- Born: Edwin Dyson Healey 22 April 1938 Kingston upon Hull, East Yorkshire, England
- Died: 21 August 2021 (aged 83) West Ella, East Yorkshire, England
- Spouse: Carol Healey ​(m. 1966)​
- Children: 5
- Relatives: Malcolm Healey (brother)

= Eddie Healey =

British entrepreneur (1938–2021)

Edwin Dyson Healey (22 April 1938 – 21 August 2021) was a British billionaire businessman.

==Career==
He and his brother, Malcolm were born in Kingston upon Hull. They started work in their family's paint firm, and soon started a DIY chain, Status Discount, which grew to have 63 stores in northern England. In 1980, Status was sold to MFI, where Healey worked until 1982.
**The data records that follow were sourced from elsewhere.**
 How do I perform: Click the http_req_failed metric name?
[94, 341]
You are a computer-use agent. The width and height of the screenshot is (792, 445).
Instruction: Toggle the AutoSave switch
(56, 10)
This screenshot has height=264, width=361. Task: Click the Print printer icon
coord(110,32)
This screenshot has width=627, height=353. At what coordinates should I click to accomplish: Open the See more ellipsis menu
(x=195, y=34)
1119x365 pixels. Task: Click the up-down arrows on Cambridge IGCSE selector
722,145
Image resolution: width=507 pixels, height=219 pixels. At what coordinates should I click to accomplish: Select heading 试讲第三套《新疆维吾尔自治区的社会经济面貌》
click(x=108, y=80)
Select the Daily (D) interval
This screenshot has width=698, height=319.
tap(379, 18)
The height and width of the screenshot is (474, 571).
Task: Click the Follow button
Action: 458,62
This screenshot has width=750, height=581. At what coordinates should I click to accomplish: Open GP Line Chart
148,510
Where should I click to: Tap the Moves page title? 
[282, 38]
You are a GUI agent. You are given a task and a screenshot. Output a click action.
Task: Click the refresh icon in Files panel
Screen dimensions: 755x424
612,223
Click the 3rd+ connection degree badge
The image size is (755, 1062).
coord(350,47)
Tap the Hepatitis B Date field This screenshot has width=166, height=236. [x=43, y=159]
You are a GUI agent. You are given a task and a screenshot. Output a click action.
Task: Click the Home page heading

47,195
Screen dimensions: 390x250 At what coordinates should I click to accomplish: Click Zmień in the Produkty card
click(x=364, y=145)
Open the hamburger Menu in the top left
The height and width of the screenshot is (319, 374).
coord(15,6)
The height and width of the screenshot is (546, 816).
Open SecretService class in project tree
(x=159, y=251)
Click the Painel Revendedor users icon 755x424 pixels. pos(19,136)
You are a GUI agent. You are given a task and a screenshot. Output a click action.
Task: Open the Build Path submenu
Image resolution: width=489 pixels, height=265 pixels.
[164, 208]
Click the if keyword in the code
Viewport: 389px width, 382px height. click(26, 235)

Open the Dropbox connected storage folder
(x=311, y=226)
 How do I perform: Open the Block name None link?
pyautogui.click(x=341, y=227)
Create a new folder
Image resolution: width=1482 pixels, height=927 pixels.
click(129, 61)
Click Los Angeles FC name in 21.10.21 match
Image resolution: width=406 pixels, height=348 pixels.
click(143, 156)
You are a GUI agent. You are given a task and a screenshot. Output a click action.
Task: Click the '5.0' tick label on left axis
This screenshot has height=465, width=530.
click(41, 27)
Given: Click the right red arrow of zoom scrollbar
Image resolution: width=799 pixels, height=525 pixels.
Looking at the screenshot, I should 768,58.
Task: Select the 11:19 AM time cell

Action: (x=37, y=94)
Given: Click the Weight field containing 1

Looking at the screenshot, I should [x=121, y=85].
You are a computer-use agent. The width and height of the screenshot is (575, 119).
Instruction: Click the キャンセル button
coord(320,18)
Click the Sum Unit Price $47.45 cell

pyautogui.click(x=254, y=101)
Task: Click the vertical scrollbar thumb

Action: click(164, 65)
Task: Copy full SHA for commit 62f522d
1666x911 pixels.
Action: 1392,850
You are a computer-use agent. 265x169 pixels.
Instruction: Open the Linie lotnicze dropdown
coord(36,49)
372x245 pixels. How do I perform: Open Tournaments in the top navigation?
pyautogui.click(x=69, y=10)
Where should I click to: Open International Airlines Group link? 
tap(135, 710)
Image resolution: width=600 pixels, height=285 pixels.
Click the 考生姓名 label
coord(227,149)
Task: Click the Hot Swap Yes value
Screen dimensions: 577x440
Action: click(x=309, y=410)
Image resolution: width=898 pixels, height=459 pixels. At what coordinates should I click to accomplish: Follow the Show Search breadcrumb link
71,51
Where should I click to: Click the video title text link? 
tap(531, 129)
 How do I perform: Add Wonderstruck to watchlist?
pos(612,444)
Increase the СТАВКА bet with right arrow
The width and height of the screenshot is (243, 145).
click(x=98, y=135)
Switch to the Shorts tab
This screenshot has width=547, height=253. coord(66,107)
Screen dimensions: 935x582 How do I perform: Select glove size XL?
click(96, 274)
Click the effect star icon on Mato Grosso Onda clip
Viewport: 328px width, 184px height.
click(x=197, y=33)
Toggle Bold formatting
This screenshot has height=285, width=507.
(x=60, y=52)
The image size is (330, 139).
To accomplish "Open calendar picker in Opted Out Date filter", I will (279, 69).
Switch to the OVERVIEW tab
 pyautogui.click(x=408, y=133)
Healey bought a derelict site in Sheffield, where he built Meadowhall Shopping Centre. In 1999, he sold it to British Land for £1.17 billion, a profit of £420 million.

According to The Sunday Times Rich List in 2020 Eddie and Malcolm Healey's combined net worth was estimated at £2 billion.

==Personal life==
Healey married Carol in 1966, they had five children, and lived at Westella Hall, Kirk Ella, Yorkshire. Their son James became a Yorkshire amateur golf champion, and turned professional. Another son, Mark Healey, owns Blue Energy, a wind and solar power company.

Shortly after celebrating his wife's 50th birthday in December 1995, he, his wife and two of their sons, Tim and James, one of whom was roughed up, were robbed and held captive in the family's luxurious home, Westella Hall. The robbers crashed their way through the luxury mansion, stealing a reported £250,000 in jewellery and cash, then escaped in a getaway car.

For his 70th birthday party at the Dorchester Hotel in London, Eddie Healey spent £475,000, including £125,000 for a 45-minute set from Girls Aloud, and hired the comedians Russ Abbot and Bobby Davro.

Healey's death, following a long illness, was announced on 21 August 2021. He was 83.